Friday, 7 October 2016

World's nations agree elephant ivory markets must close



With poachers killing an elephant every 15 minutes on average, the pressure to shut down the legal trade in ivory is intensifying 

Damian Carrington, Johannesburg
Sunday 2 October 2016 20.00 BST Last modified on Monday 3 October 2016 09.28 BST 

Legal ivory markets across the globe must be urgently closed in order to combat the elephant poaching crisis, according to an agreement struck by 182 nations on Sunday. 

The decision is significant in intensifying the pressure on countries that still host such markets, which conservationists say provide cover for criminals to launder illegal ivory. 

The Convention on the International Trade in Endangered Species (Cites), gathered this week in Johannesburg, agreed for the first time in its history that national ivory markets should be closed rather than regulated. All international trade in ivory is banned but many countries allow antique and other ivory pieces to be bought and sold domestically.

Domestic ivory markets are a highly controversial issue, but the Cites nations agreed unanimously that every country should “take all necessary legislative, regulatory and enforcement measures to close their domestic markets for commercial trade in raw and worked ivory as a matter of urgency.”

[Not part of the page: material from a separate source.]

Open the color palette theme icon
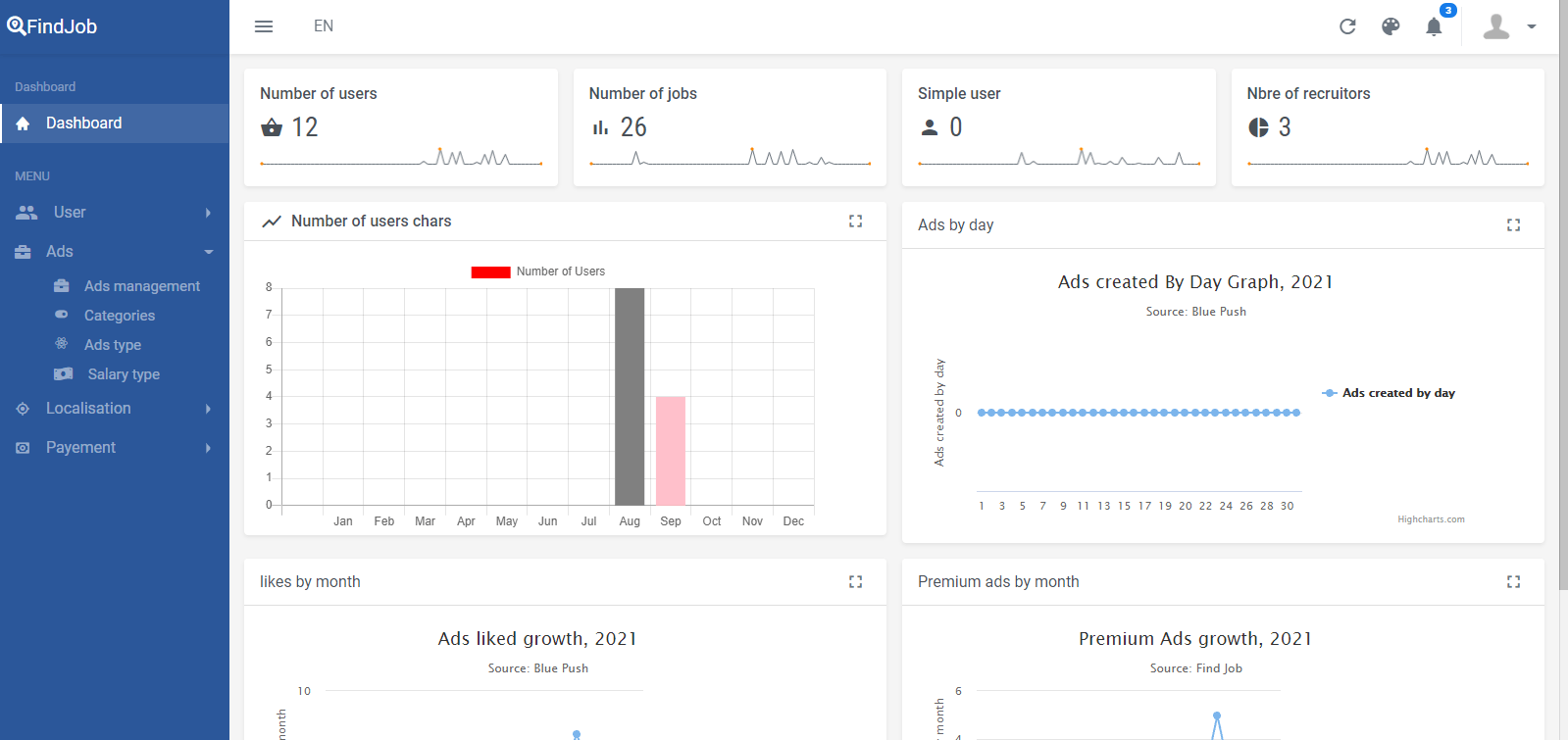Screen dimensions: 1568x740 [x=1391, y=26]
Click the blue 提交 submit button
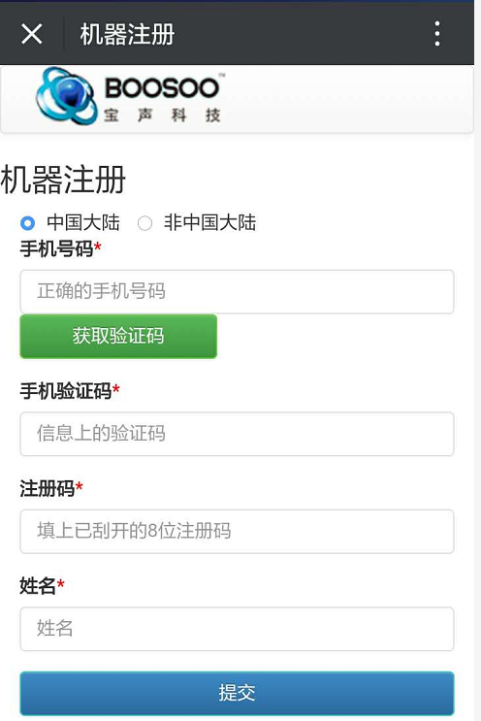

More than 140,000 of Africa’s savannah elephants were killed for their ivory between 2007 and 2014, wiping out almost a third of their population, and elephants are still being killed every 15 minutes on average.

“There is no legal market that doesn’t contribute to the illegal trade,” said Susan Lieberman, at the Wildlife Conservation Society. The Cites decision is not legally binding, she said: “But there is now the will of the global community to see the end of domestic ivory markets. There is renewed hope for Africa’s elephants today.”

Robert Hepworth, a former chair of Cites’ top committee and now at the David Shepherd Wildlife Foundation, said the decision would exert real political pressure: “If your country has a domestic ivory market, this does have a tangible effect.”